Sofía is a coach for managers. He has a personal brand, recurring clients and a very specific way of communicating: direct, warm, without empty phrases and with a real allergy to the clichés of the sector.
When he started working with Claude, the content was correct. Even good. But there was always something I had to delete.
“Powerful.” Out.
«Transformer». Out.
“I’ll accompany you on this journey.” Out.
Claude understood the corrections… but only within that conversation. The next time, they appeared again. It was not an intelligence problem. It was a problem ofunwritten rules. Until Sofía decided to write them.
Style is not negotiated every time
If you correct the same thing three or four times, it is no longerfeedbackpunctual. It’s criteria. And the criterion that is not documented is lost.
Many users try to force the style by correcting conversation after conversation. It works… until the topic, format or context changes. Style needs a place of its own. A document that has value in itself.
Each repeated correction is a sign that you are spending tokens—and patience—on something that should be resolved beforehand.Customize AI styles and tonesIt is not a luxury: it is efficiency.
Style manual vs. memory: not the same
Here is the usual confusion. Thememory(which we saw in the previous chapter) serves to remember how you work in general. Thestyle manualserves to decidewhat the content should sound like, regardless of the project.
They don’t compete. They complement each other.
The memory references the manual. The manual defines the rules. They are different layers that work together: the memory says “I am a manager’s coach”, the manual says “I do not use generic motivational language.”
Without a style manual, memory saves you time in context but you continue correcting tone. Without memory, the manual exists but Claude does not know who it is writing for. Both are necessary.
What goes into a good style manual for AI
A good manual is not long. It is precise. Usually includes:
- Voice:how the text sounds when it’s right.

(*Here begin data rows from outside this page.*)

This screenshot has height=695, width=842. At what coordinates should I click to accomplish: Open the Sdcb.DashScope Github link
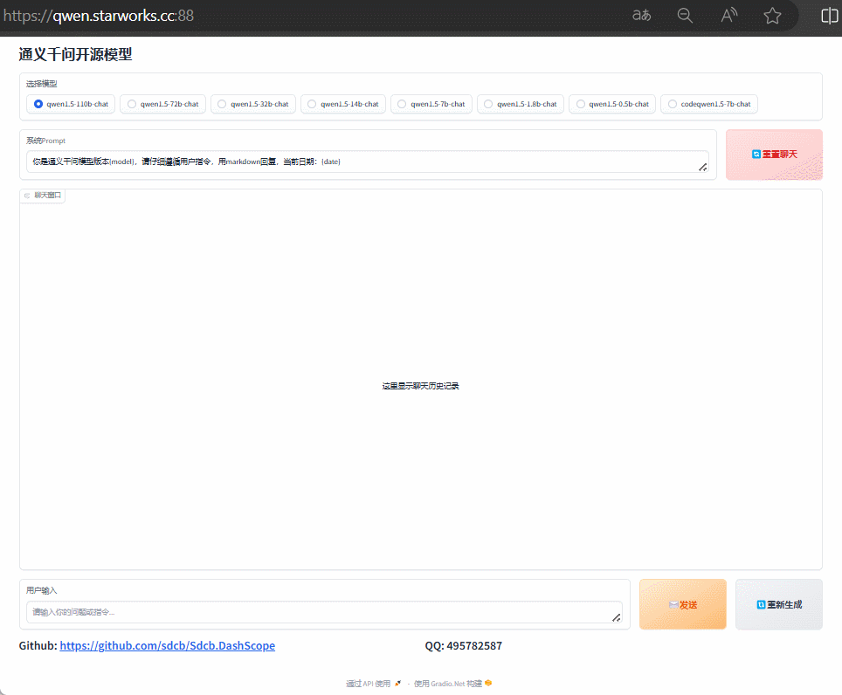point(167,645)
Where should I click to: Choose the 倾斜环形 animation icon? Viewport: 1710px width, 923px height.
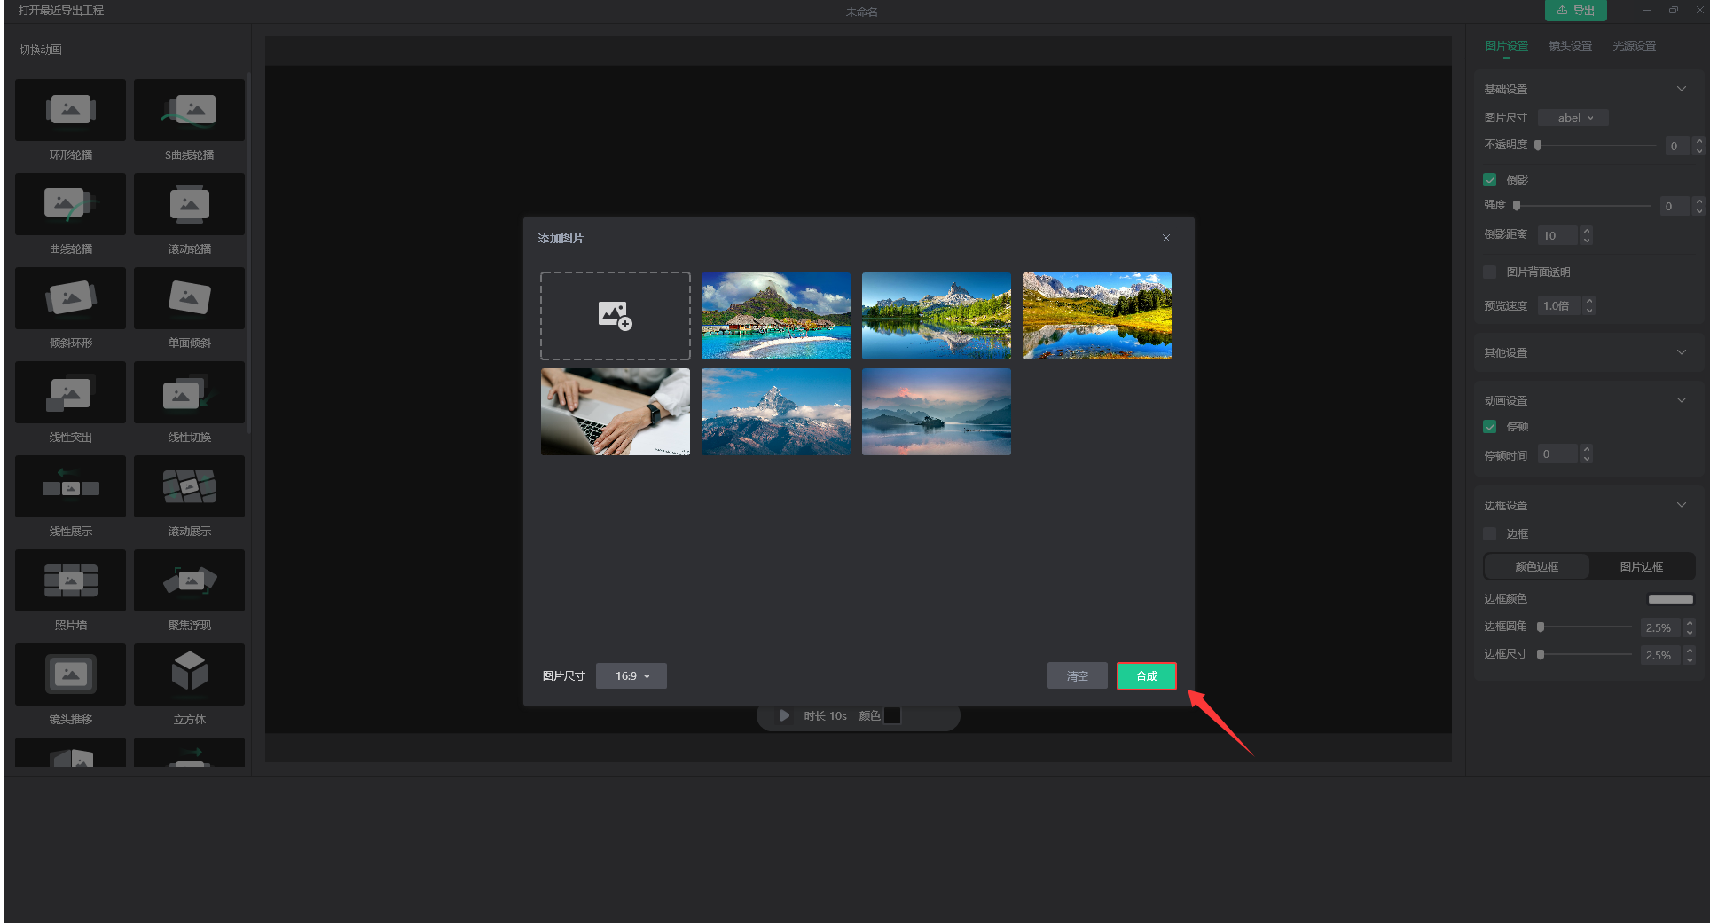point(70,298)
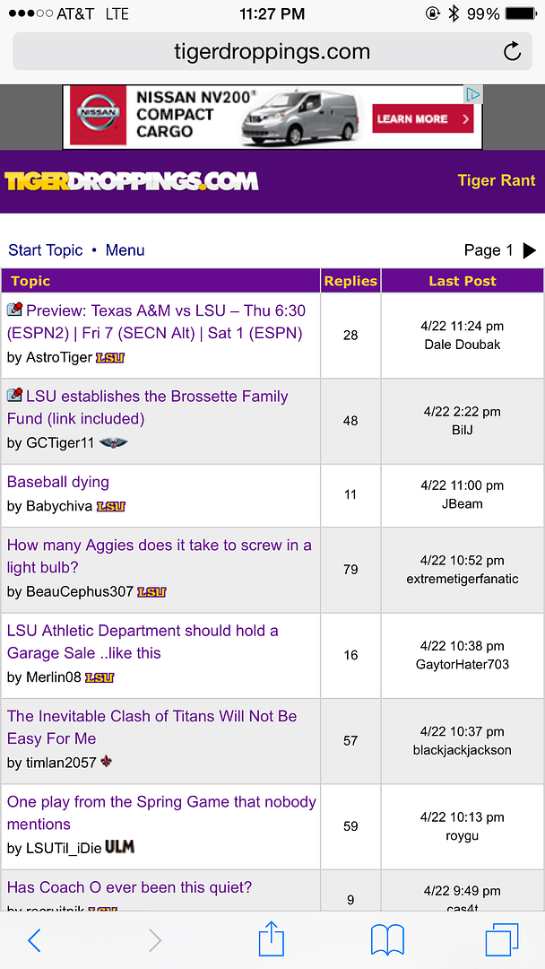This screenshot has width=545, height=969.
Task: Click the next page arrow beside Page 1
Action: click(530, 250)
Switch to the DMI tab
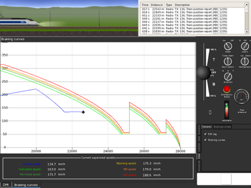 [6, 185]
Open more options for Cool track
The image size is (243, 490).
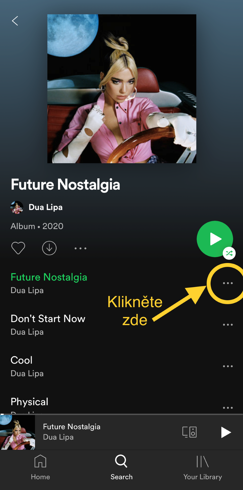pos(228,366)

Not an abstract description, but the concrete definition of the tone you are looking for.
- Own vocabulary:words and expressions that define you and that should appear naturally.

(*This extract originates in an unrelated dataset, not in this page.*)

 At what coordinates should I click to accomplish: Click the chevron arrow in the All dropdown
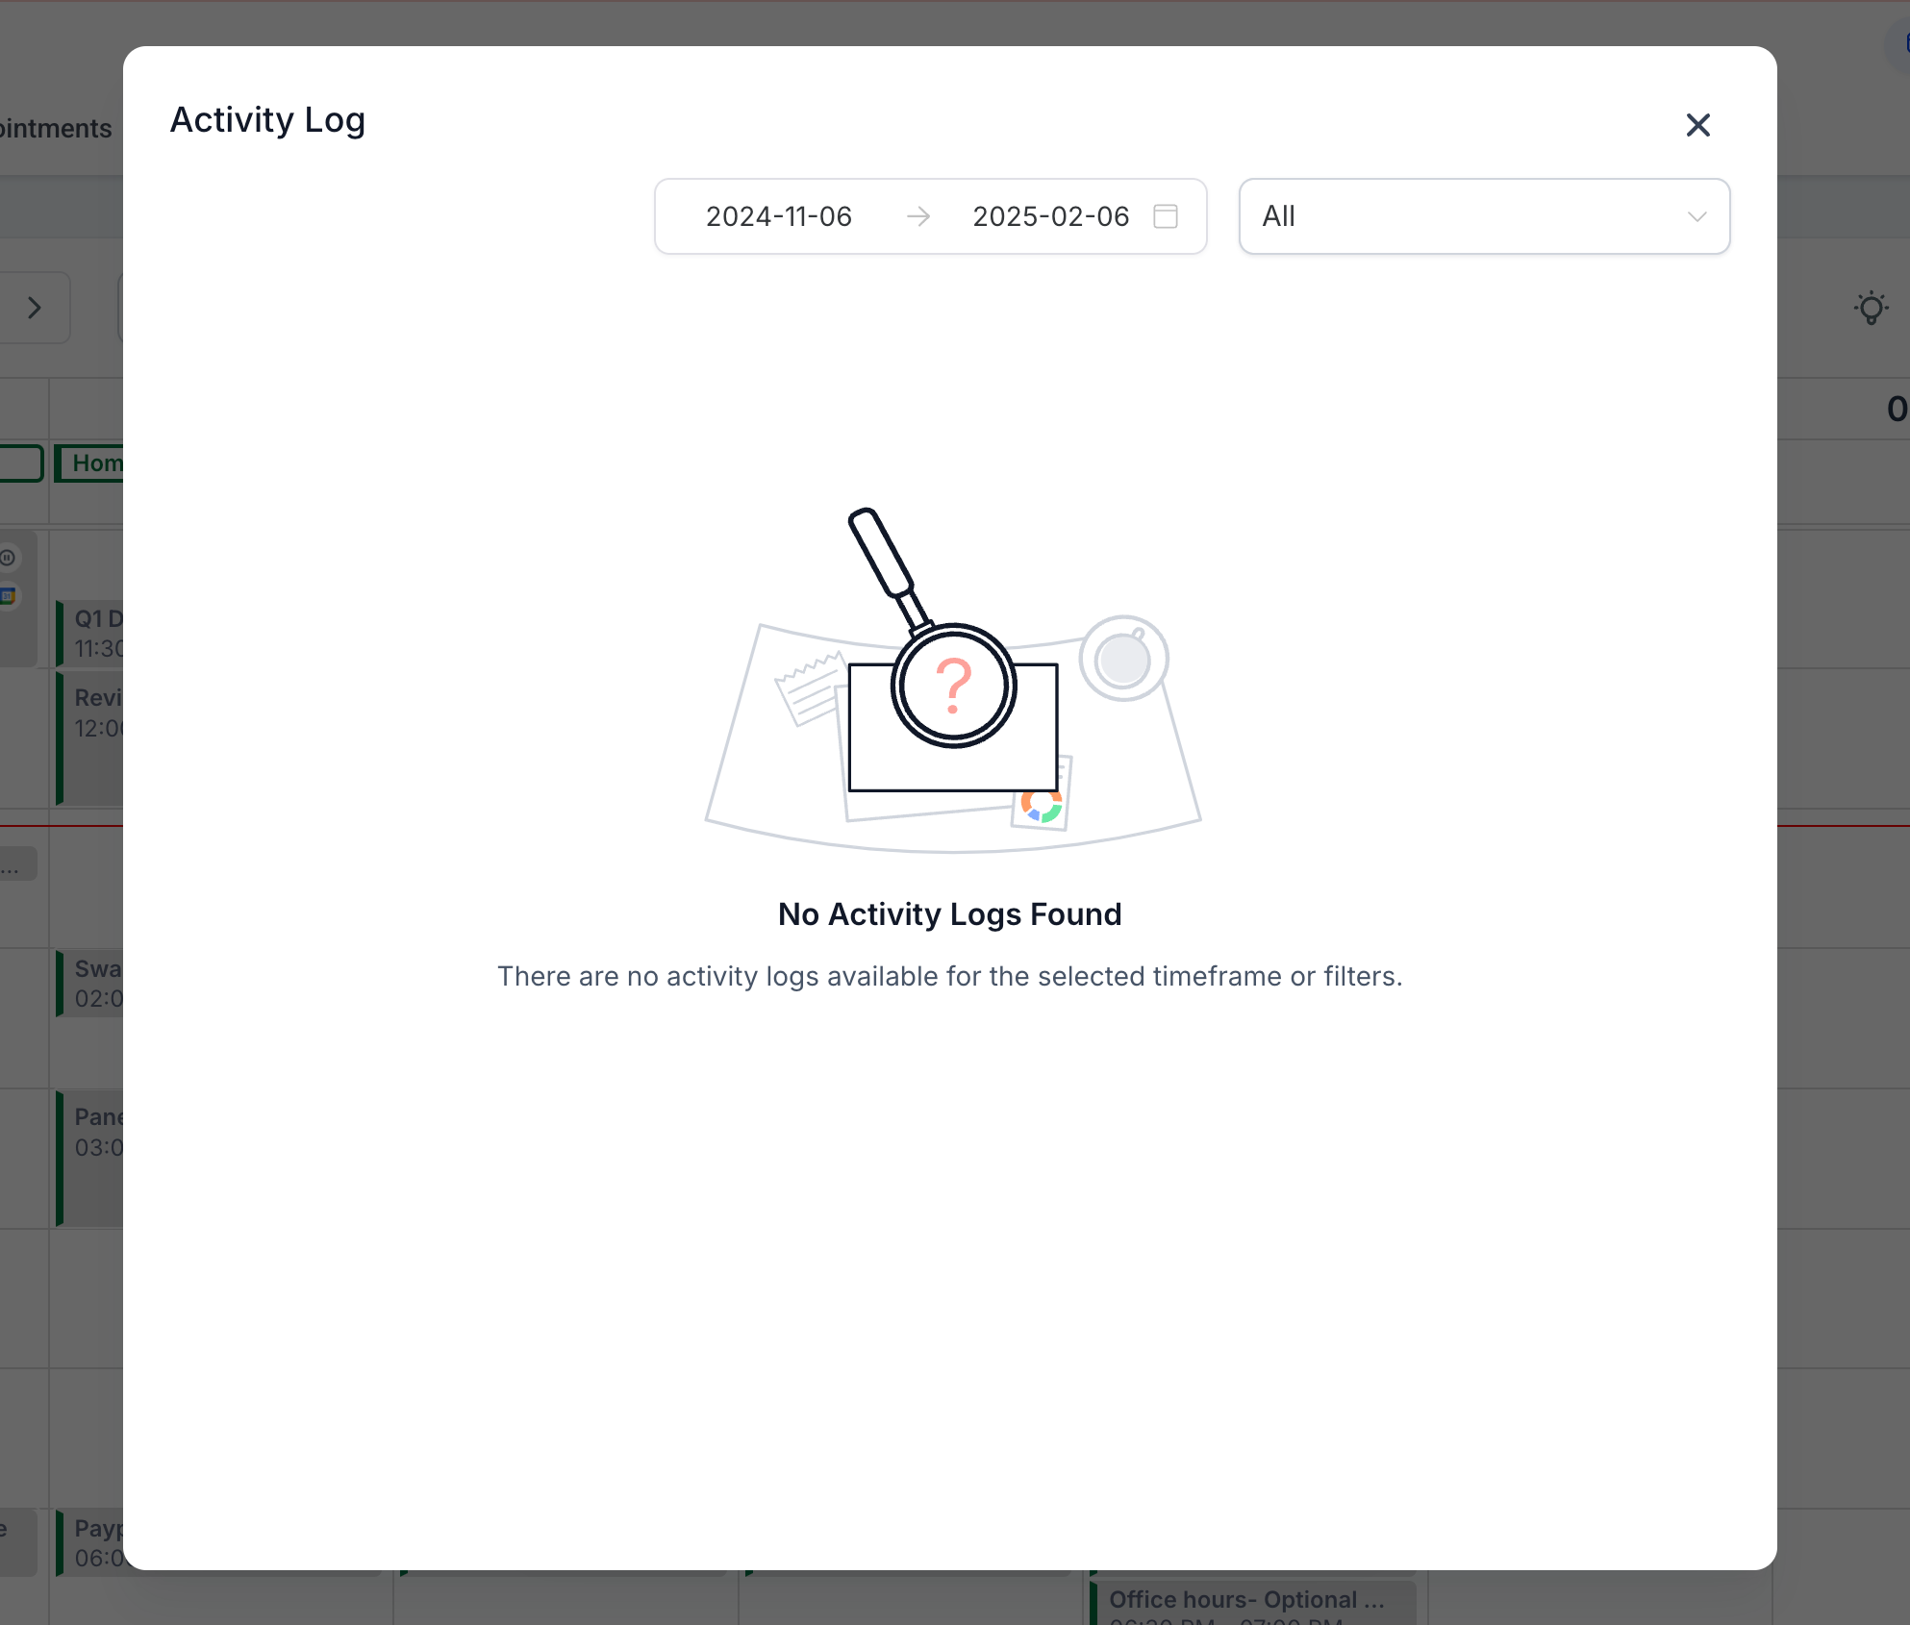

- Prohibited words and expressions:the list of terms you never want to see. Just as important as what you do want is what you don’t.
- Closeness level:formal, informal, mixed. How close you are to the reader.
- Typical length of sentences and paragraphs:an objective parameter that Claude can respect.
- One or two canonical examples:texts that represent you well, as a reference of what does work.
Nothing else. If you need twenty pages, you haven’t decided yet. An operating manual changes specific decisions when writing. If a rule doesn’t do that, it’s unnecessary.
The errors_to_avoid.md file: your blacklist
Sofia created a second file. Even shorter. A closed list of things thatthey are never made. Not for pleasure. For consistency.
Examples of what was included:
- Do not use generic motivational language.
- Do not close texts with sweetened phrases.
- Do not be familiar with excessive familiarity.
This file saves more revisions than any elaborate prompt. It is the perfect complement to the style manual: while the manual defines what you do want, the errors list defines what you do not want.
The combination of both documents creates a clear perimeter. Within that space, Claude can move freely. Outside, he knows not to step.
How to make Claude always read your manual
The manual is useless if Claude doesn’t know it exists. The solution is simple: reference it explicitly from project or user memory.
Something like:
“For any text, first consult `writing_style.md` and `errors_to_avoid.md` before writing.”
From there, style stops being a correction and becomes a rule. You don’t need to remember it every time. It’s already in the system.
This works because Claude treats memory-referenced instructions as active rules, not optional hints. The difference is notable: the text comes out better the first time and revisions are drastically reduced.
Keep the manual alive and operational
A style manual is not written perfectly on the first day. It adjusts with actual use.
Every time you correct something that already appears in the manual, you don’t touch the text. You touch the manual. That’s editorial maturity. Continuous improvement of the manual—not the prompt—is what turns a good configuration into a robust system.
When to update the manual? Every time you find a word or expression that you systematically correct and that is not on the prohibited list. Whenever a new type of content requires a tone adjustment. Every time a client or reader points out a pattern that doesn’t represent you.
To start: gather five published texts of yours that represent you well. Pass them to Claude and ask him to extract the style rules they share. Mark each rule as mandatory, recommended or prohibited. Generate the file `writing_style.md`. Create `errors_to_avoid.md` with five clear points. Reference both from your memory.
If you correct less after that, it has worked.
The real impact: fewer fixes, more speed
The difference between working without a manual and working with it is noticeable in something very specific: the number of revisions per text. Without a manual, each piece requires three or four passes. With manual, many come out right the first time or with just one minor adjustment.
That savings adds up. If you write ten texts a week and each one takes two fewer revisions, you have gained twenty iterations. At scale, the style manual is not a document: it is an efficiency machine.
The styles, tones, and rules of your AI are not an aesthetic whim.They’re the difference between an assistant that types like a generic machine and one that sounds like your business. Documenting them is the most profitable investment you can make in productivity with Claude.
This is just a sample. The complete book teaches you how to turn AI into your most productive employee.